Citazioni di Árpád TóthModifica

  • Siediti accanto a me: ed il tuo freddo mitiga | azzurro occhio di germanico. | Fratello avito, malinconico svevo, non senti? | Qui bisogna piangere: le vecchie | pietre di Aquinco, guarda, seppelliscono anche noi. || [...] || C'è forse un'altra regione ove il sole | d'oro e pigro | può morire così? | Così declinare la gloria? Chi sa quanti avi | di popoli baldi accolse triste | la sera di Aquinco? || Brinda a qualcuno di loro: ad un cavaliere buono e silenzioso; | fermo là sulla riva egli guardava | gli alberi sanguigni nel tramonto, né sapeva | perché gli alitasse sul cuore la tristezza | come il fiato del crepuscolo sul ferro | della corazza. || D'intorno alle pietre s'alzavano tende: | grandi pigre bolle sul flutto | del trasmigrare dei popoli. | E si sfecero i popoli e si spersero | senza più traccia: | e quel cavaliere era forse un mio avo. || Brinda, vecchio svevo.
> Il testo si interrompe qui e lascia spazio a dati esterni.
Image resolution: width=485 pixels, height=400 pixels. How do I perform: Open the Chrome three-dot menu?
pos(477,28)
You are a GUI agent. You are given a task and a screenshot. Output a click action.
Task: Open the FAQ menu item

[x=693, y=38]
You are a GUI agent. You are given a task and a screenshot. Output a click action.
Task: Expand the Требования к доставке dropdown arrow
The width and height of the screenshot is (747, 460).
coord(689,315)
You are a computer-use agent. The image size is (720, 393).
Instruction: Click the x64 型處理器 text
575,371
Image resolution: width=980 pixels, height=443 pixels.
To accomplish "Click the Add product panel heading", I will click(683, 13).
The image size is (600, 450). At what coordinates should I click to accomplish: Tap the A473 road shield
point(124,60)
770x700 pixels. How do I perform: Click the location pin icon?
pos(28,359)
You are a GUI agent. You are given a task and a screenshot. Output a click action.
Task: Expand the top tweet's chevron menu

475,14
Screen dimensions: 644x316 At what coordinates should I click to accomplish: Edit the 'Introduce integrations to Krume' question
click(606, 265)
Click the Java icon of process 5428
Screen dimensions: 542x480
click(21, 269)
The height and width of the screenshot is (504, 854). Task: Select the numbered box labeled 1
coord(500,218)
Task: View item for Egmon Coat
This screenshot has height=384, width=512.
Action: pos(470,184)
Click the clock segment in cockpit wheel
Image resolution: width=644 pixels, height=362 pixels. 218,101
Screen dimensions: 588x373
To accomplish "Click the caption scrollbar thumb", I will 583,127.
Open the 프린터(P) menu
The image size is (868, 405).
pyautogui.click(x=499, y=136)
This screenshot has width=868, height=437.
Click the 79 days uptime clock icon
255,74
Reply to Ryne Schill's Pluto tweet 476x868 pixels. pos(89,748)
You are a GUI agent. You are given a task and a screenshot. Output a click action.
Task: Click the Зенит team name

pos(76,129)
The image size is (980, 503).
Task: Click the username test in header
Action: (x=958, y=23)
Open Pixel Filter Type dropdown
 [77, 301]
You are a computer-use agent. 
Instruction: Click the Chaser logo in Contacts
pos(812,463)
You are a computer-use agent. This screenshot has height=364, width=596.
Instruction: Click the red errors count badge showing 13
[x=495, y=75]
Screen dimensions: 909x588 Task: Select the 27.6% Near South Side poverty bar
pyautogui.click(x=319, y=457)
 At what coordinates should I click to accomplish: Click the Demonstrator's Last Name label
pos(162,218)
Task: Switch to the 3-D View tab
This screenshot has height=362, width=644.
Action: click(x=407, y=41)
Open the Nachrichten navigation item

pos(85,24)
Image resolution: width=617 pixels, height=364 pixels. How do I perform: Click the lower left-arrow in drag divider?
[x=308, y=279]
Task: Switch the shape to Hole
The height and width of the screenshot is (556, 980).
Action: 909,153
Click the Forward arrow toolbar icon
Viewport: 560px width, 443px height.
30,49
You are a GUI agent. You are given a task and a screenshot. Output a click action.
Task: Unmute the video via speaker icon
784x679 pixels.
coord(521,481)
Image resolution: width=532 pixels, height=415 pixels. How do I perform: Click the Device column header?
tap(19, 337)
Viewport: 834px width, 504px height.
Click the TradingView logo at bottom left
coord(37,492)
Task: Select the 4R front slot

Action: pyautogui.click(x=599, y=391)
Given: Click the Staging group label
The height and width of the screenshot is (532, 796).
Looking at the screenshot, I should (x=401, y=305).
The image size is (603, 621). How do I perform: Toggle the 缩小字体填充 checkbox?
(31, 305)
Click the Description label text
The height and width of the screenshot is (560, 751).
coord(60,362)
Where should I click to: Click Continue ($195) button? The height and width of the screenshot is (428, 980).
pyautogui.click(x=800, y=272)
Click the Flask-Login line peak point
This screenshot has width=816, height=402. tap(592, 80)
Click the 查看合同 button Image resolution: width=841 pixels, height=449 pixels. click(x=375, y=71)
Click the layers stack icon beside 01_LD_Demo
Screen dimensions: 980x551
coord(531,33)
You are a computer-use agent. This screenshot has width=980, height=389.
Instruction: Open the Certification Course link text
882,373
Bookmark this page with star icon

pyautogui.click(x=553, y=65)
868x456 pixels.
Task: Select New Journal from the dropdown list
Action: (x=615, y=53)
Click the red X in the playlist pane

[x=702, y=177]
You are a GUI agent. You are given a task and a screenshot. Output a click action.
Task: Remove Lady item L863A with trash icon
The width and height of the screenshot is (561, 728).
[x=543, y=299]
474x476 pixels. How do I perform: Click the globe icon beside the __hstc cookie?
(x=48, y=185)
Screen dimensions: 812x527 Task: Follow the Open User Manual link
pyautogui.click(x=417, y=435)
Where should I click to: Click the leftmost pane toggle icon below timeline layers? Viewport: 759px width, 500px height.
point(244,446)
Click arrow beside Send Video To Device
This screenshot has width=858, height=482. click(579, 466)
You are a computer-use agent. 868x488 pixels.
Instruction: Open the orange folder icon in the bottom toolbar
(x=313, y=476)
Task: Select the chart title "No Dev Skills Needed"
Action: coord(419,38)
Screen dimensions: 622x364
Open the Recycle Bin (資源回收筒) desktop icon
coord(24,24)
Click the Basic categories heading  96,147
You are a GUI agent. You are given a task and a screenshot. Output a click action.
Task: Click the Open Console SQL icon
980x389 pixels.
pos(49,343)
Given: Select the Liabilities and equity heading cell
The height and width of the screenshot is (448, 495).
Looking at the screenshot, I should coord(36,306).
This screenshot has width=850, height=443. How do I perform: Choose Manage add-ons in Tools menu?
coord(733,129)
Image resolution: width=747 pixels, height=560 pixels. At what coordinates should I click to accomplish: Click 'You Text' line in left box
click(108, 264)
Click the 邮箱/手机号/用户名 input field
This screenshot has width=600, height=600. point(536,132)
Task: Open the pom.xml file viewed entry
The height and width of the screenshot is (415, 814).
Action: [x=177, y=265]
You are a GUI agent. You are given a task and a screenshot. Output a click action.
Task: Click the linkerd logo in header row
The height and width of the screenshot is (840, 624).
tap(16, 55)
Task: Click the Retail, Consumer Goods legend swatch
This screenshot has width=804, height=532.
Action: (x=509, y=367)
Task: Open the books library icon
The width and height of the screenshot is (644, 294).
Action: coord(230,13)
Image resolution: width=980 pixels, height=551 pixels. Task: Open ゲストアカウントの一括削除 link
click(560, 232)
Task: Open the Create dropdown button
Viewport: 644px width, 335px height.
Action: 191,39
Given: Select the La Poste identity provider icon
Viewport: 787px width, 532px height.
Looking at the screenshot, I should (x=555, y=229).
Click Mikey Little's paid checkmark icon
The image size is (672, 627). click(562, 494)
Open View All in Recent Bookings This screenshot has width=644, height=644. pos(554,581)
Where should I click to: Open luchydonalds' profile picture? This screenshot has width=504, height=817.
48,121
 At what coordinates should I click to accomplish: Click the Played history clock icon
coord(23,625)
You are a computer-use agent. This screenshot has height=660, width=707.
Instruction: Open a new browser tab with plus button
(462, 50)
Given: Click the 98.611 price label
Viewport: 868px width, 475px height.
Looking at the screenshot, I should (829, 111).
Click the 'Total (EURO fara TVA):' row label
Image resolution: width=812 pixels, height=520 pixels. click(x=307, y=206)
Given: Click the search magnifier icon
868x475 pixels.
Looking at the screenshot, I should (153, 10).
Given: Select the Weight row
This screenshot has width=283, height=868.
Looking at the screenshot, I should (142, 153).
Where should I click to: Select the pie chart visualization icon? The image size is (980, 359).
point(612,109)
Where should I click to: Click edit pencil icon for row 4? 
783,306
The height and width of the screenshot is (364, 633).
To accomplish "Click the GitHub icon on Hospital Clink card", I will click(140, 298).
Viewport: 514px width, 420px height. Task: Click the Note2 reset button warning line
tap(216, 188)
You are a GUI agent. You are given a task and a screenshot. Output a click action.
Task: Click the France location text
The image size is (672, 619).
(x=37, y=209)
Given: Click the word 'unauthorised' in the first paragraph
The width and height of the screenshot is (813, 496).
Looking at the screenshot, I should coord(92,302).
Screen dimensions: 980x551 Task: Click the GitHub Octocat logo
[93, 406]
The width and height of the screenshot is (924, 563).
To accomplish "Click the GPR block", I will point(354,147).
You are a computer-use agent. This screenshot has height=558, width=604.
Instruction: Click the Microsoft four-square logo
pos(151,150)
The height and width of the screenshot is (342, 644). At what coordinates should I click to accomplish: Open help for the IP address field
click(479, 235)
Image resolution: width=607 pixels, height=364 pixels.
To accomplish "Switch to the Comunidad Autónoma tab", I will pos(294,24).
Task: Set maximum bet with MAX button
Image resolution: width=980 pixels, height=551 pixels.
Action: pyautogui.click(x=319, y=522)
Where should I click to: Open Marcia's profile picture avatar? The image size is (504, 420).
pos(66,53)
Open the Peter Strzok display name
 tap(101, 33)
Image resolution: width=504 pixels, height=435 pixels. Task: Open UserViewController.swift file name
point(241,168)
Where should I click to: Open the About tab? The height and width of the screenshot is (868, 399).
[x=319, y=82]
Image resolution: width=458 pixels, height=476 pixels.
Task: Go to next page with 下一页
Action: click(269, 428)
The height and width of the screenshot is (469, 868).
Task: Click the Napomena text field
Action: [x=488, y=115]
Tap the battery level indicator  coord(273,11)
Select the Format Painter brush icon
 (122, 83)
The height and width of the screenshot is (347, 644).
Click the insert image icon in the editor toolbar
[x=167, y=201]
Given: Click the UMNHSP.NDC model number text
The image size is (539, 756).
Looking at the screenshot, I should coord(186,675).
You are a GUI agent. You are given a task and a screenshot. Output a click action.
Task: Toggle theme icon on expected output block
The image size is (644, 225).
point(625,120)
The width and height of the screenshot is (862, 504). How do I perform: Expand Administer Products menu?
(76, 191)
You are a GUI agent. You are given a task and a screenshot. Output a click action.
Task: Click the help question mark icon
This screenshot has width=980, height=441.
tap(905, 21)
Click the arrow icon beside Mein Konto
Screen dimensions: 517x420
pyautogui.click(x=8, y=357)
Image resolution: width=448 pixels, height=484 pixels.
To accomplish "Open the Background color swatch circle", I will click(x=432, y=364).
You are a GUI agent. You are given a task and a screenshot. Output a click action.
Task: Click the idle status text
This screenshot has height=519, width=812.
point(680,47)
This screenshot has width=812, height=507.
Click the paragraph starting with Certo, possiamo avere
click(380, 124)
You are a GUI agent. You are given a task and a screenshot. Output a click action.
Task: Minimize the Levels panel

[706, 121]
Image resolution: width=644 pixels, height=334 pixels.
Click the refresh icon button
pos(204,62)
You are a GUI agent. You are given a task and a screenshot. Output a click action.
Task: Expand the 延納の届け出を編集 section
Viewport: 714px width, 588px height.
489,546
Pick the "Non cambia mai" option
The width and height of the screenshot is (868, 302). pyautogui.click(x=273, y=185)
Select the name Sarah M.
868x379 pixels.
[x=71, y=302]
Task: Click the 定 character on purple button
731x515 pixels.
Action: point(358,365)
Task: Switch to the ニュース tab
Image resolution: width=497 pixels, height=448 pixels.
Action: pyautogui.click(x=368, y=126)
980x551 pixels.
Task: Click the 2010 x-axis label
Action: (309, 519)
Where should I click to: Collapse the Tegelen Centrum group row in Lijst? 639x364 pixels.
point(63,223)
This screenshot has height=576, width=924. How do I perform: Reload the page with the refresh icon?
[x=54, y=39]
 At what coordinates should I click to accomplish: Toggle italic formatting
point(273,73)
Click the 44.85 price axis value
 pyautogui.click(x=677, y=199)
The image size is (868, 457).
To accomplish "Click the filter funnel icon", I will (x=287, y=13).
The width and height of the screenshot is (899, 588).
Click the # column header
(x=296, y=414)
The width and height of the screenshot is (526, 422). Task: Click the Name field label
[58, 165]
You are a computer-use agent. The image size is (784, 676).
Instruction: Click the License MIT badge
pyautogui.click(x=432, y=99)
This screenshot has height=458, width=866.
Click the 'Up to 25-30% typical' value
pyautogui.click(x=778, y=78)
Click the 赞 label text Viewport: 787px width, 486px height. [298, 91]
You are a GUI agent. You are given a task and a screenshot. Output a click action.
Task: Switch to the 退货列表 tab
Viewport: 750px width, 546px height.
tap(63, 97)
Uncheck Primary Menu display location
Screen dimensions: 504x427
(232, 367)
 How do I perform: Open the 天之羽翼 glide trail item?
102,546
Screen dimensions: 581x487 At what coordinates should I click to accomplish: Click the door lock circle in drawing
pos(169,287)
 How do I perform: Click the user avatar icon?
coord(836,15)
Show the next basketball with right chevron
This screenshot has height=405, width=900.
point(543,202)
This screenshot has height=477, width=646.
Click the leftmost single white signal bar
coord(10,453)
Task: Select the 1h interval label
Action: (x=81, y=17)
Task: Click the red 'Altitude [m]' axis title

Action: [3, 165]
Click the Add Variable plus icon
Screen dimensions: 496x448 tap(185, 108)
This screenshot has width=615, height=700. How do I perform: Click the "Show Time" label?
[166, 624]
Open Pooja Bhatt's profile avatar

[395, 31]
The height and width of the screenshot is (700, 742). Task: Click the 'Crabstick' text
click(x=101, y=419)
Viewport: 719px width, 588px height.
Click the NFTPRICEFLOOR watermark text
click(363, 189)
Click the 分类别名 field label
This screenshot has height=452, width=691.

Splende la sera d'Aquinco: | splende e guarda dal cielo reclino il figlio | d'un popolo morente.[1]
  • O stella, perché piangi? Tu non sei | più lontana di quanto sian lontani | l'uno dall'altro i cuori sulla terra: | ché forse, come Sirio m'è lontana, | così mi son lontani tutti gli altri | esseri del mondo. || Oh, amicizie e amore! Strade | dall'anima all'anima! Anche tra noi | l'uno all'altro inviamo i malinconici | raggi delle pupille, e pur tra noi | freddo e vuoto l'immenso si distende. (da Dall'anima all'anima[2])

NoteModifica

  1. Da In una osteria di Aquinco, in Andrzej Zielinski, Antologia delle letterature polacca-ungherese ceca-slovacca, traduzione per Árpád Tóth di Folco Tempesti, Fratelli Fabbri Editori, 1970, pp. 227-228.
  2. In Lirici ungheresi, scelti e tradotti da Folco Tempesti, con introduzione e note, Vallecchi Editore, Firenze, 1950, p. 236.